Their unusually named ice cream flavors such as ‘Chocolate Therapy,’ ‘Cherry Garcia,’ and ‘From Russia with Buzz’ garnered great fame, and by the year 2000, their yearly sales had reached about $250 million.
In 2000, they sold the company to the international food giant Unilever for around $325 million. An unusual stipulation in an agreement of this magnitude allowed Ben & Jerry’s brand integrity and philanthropic apparatus to be maintained. Although they claim to have no responsibility or influence over daily operations, both co-founders are nonetheless involved with the company.
Additionally, Jerry Greenfield sits on the boards of the Institute for Sustainable Communities, Businesses for Social Responsibility, and True Majority.
Jerry’s Major Opera
The book ‘Ben & Jerry’s Homemade Ice Cream and Dessert Book,’ co-authored with Nancy Stevens and released in 1987, relates the tale of how the two boyhood friends founded the company and their path to success.
Cohen and Greenfield demonstrate in their 1997 book ‘Ben & Jerry’s Double Dip: How to Run a Values-Led Firm and Make Money, Too’ how to construct a values-led business that is successful for both the owner and the community.
Awards & Achievements
In the latter decade of the 20th century, in addition to building their business, Jerry Greenfield and Ben Cohen were well-known for their charitable contributions. They won the James Beard Humanitarian of the Year Award in 1993 and the Community Peacemakers of the Year Award from the Peace Museum in 1997.
Personal History and Legacy
Jerry Greenfield wed Elizabeth Skarie in 1987, and the pair had a son called Tyrone the following year.

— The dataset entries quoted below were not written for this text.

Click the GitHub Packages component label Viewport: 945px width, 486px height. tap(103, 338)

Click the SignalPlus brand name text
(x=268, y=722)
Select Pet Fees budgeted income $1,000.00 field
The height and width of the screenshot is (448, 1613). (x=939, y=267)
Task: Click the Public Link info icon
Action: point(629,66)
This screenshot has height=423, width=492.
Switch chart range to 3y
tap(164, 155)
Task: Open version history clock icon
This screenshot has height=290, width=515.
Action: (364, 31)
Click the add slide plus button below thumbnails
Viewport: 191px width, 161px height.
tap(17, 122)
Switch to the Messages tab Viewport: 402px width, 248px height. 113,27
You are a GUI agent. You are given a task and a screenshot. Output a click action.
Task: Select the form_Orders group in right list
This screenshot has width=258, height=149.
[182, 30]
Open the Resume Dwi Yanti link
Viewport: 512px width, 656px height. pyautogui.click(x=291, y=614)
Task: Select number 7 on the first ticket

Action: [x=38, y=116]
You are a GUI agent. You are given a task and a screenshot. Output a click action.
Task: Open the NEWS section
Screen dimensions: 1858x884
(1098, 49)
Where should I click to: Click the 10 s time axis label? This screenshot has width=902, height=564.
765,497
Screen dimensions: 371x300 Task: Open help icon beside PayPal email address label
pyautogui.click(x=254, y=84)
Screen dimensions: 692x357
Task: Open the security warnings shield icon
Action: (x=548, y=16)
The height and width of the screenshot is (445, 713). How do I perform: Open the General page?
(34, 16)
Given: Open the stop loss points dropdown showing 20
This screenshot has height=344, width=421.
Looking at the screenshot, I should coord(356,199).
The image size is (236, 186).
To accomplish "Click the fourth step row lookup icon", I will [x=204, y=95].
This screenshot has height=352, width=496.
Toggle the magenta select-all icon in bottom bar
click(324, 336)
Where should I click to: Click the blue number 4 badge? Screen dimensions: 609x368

Jerry currently resides in Williston, Vermont, a tiny town located near Burlington.
Estimated Net Worth
American businessman, activist, and entrepreneur Jerry Greenfield has a $150 million net worth. Greenfield is best known for co-founding the Vermont-based ice cream firm Ben & Jerry’s with Ben Cohen. They began Ben & Jerry’s with savings of $8,000 and a loan of $4,000. Since founding its first store in the late 1970s, Ben & Jerry’s has grown to over 600 locations.
His favorite course in college was “Carnival Techniques,” in which he learned various skills, including how to eat fire. He claims to still occasionally engage in fire-eating.
Before establishing ‘Ben & Jerry,’ he and Cohen divided the five-dollar cost of the ice cream churning correspondence course.